1. Adding storage capacity to Elasticsearch

If you run out of disk space for Elasticsearch and need to expand it, follow these steps:

  1. Sign in to the Openshift console of the corresponding cluster, find the openshift-logging project, and open Persistent Volume Claims.

    elastich search menu

  2. Expand the actions menu of a PVC and click Expand PVC.

    elastic search expand

  3. In the Expand PersistentVolumeClaim window, specify the desired disk size and click Expand.

    elastic search volume claim

  4. Go to Administration > Custom Resource Definitions and find the ClusterLogging CRD.

    cluster logging

  5. Open ClusterLogging and switch to the Instances tab.

    cluster loggin instances

  6. Click the Instance link for the openshift-logging project.
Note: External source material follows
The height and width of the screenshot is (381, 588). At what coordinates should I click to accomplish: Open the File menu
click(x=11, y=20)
    cluster logging instances2

  7. Open the YAML tab and find the storage.size parameter. Change the disk size to the one you set in the Expand PersistentVolumeClaim window.

    Cluster Logging instance YAML example 
          storage:
        size: 600G
        storageClassName: gp2
      tolerations:
        - effect: NoSchedule
          key: platform/logging
          operator: Equal
          value: 'true'
    retentionPolicy:
      application:
        maxAge: 5d
      audit:
        maxAge: 5d
      infra:
        maxAge: 5d
    type: elasticsearch
  managementState: Managed

    cluster logging yaml edit

  8. Click Save to save your changes.

2. Dropping Elasticsearch indexes

If you need to drop Elasticsearch indexes, perform the following steps:

  1. Sign in to the Openshift console of the corresponding cluster, find the openshift-logging project, and go to Workloads > Pods.

    elastic search pods

  2. Open one of the three elasticsearch-cdm-iv…​ pods and switch to the Terminal tab.
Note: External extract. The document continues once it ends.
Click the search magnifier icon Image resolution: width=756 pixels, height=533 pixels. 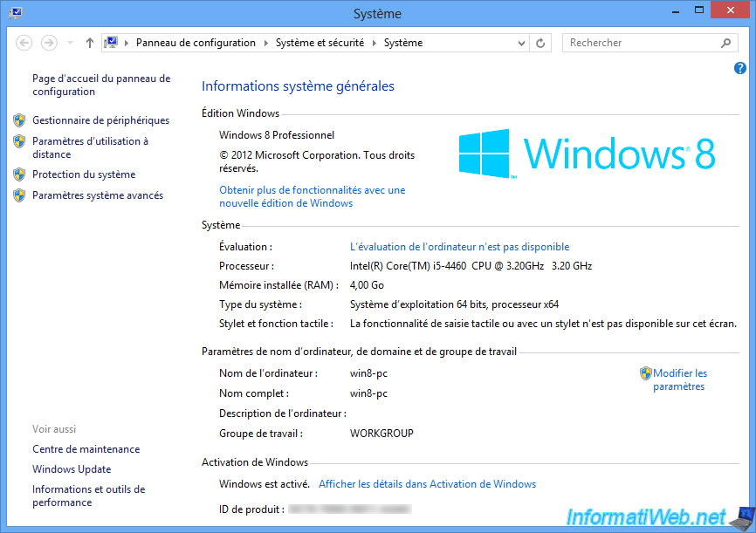point(726,42)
    elastc search terminal

  3. View a list of all available indexes. To do this, use the following command:

    curl -XGET -s --cacert /etc/elasticsearch/secret/admin-ca --cert /etc/elasticsearch/secret/admin-cert --key /etc/elasticsearch/secret/admin-key -H "Content-Type: application/json" https://localhost:9200/_cat/indices?h=h,s,i,id,p,r,dc,dd,ss,creation.date.string

    elastic search remove index

  4. Select the index you want to delete.
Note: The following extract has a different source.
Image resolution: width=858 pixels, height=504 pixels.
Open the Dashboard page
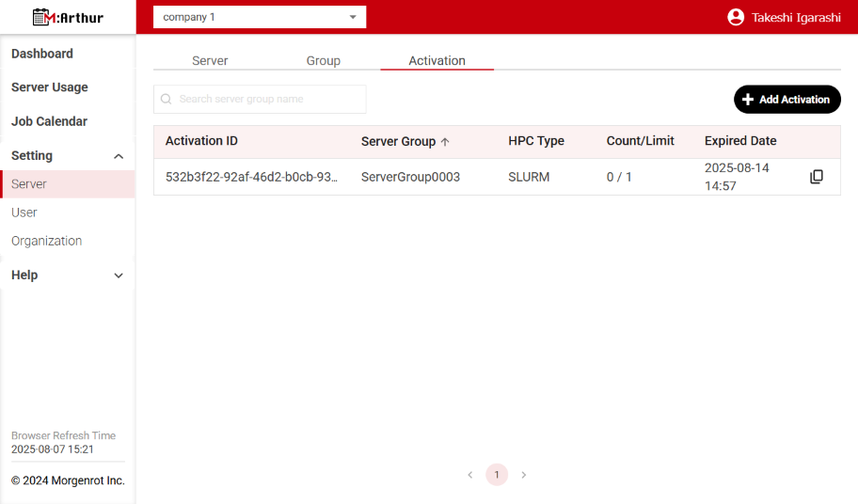coord(42,54)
    For example, let’s delete the infra-000004 index. To do this, use the following command:

    curl -s --cacert /etc/elasticsearch/secret/admin-ca --cert /etc/elasticsearch/secret/admin-cert --key /etc/elasticsearch/secret/admin-key -XDELETE -H "Content-Type: application/json" https://localhost:9200/infra-000004

    elastic search delete

    All previously created indexes will also be deleted, while others will remain intact.